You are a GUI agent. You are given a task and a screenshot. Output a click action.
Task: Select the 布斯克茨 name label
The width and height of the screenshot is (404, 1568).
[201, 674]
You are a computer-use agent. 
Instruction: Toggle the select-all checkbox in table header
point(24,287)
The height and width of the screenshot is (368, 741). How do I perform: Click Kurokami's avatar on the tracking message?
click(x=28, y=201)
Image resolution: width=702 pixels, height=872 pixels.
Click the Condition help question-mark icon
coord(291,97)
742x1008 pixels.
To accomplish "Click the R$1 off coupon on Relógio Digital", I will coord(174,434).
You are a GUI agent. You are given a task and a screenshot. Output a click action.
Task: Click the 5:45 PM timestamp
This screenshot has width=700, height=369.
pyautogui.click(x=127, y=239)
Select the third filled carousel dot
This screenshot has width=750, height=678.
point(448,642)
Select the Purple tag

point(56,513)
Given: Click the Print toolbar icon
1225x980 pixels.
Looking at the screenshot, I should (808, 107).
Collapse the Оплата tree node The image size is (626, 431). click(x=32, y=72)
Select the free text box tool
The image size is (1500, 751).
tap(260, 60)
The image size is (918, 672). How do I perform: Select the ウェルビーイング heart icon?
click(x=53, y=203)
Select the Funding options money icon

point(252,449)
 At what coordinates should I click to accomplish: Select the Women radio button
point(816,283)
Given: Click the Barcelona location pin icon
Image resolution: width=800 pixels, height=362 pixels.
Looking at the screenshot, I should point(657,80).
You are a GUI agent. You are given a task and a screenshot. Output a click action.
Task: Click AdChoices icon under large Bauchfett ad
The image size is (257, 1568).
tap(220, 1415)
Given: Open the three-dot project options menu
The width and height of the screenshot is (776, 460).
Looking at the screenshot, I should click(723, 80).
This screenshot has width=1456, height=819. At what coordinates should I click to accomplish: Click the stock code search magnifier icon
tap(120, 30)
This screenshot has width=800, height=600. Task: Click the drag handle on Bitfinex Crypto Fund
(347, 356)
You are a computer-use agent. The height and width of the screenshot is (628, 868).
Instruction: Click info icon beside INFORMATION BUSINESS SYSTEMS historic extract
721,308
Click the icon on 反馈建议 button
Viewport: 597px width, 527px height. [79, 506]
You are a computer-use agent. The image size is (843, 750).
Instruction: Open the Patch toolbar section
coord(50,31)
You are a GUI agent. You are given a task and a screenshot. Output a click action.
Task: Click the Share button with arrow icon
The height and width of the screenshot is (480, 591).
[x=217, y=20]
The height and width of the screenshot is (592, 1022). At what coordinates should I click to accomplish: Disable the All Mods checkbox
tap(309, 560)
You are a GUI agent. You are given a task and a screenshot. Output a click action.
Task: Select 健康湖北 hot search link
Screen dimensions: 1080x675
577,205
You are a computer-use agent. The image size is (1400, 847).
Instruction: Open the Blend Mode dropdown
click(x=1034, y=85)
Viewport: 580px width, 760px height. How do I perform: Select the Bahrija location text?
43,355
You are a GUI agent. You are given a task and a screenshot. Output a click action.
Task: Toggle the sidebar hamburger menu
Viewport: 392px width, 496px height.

**Do this**
Rewrite all of the records above, replacing every "GUI agent" with "interface agent" and leaving everything else unchanged.

**Written reply**
You are a interface agent. You are given a task and a screenshot. Output a click action.
Task: Select the 布斯克茨 name label
The width and height of the screenshot is (404, 1568).
[201, 674]
You are a computer-use agent. 
Instruction: Toggle the select-all checkbox in table header
point(24,287)
The height and width of the screenshot is (368, 741). How do I perform: Click Kurokami's avatar on the tracking message?
click(x=28, y=201)
Image resolution: width=702 pixels, height=872 pixels.
Click the Condition help question-mark icon
coord(291,97)
742x1008 pixels.
To accomplish "Click the R$1 off coupon on Relógio Digital", I will coord(174,434).
You are a interface agent. You are given a task and a screenshot. Output a click action.
Task: Click the 5:45 PM timestamp
This screenshot has width=700, height=369.
pyautogui.click(x=127, y=239)
Select the third filled carousel dot
This screenshot has width=750, height=678.
point(448,642)
Select the Purple tag

point(56,513)
Given: Click the Print toolbar icon
1225x980 pixels.
Looking at the screenshot, I should (808, 107).
Collapse the Оплата tree node The image size is (626, 431). click(x=32, y=72)
Select the free text box tool
The image size is (1500, 751).
tap(260, 60)
The image size is (918, 672). How do I perform: Select the ウェルビーイング heart icon?
click(x=53, y=203)
Select the Funding options money icon

point(252,449)
 At what coordinates should I click to accomplish: Select the Women radio button
point(816,283)
Given: Click the Barcelona location pin icon
Image resolution: width=800 pixels, height=362 pixels.
Looking at the screenshot, I should point(657,80).
You are a interface agent. You are given a task and a screenshot. Output a click action.
Task: Click AdChoices icon under large Bauchfett ad
The image size is (257, 1568).
tap(220, 1415)
Given: Open the three-dot project options menu
The width and height of the screenshot is (776, 460).
Looking at the screenshot, I should click(723, 80).
This screenshot has width=1456, height=819. At what coordinates should I click to accomplish: Click the stock code search magnifier icon
tap(120, 30)
This screenshot has width=800, height=600. Task: Click the drag handle on Bitfinex Crypto Fund
(347, 356)
You are a computer-use agent. The height and width of the screenshot is (628, 868).
Instruction: Click info icon beside INFORMATION BUSINESS SYSTEMS historic extract
721,308
Click the icon on 反馈建议 button
Viewport: 597px width, 527px height. [79, 506]
You are a computer-use agent. The image size is (843, 750).
Instruction: Open the Patch toolbar section
coord(50,31)
You are a interface agent. You are given a task and a screenshot. Output a click action.
Task: Click the Share button with arrow icon
The height and width of the screenshot is (480, 591).
[x=217, y=20]
The height and width of the screenshot is (592, 1022). At what coordinates should I click to accomplish: Disable the All Mods checkbox
tap(309, 560)
You are a interface agent. You are given a task and a screenshot. Output a click action.
Task: Select 健康湖北 hot search link
Screen dimensions: 1080x675
577,205
You are a computer-use agent. The image size is (1400, 847).
Instruction: Open the Blend Mode dropdown
click(x=1034, y=85)
Viewport: 580px width, 760px height. How do I perform: Select the Bahrija location text?
43,355
You are a interface agent. You are given a task and a screenshot. Output a click action.
Task: Toggle the sidebar hamburger menu
Viewport: 392px width, 496px height.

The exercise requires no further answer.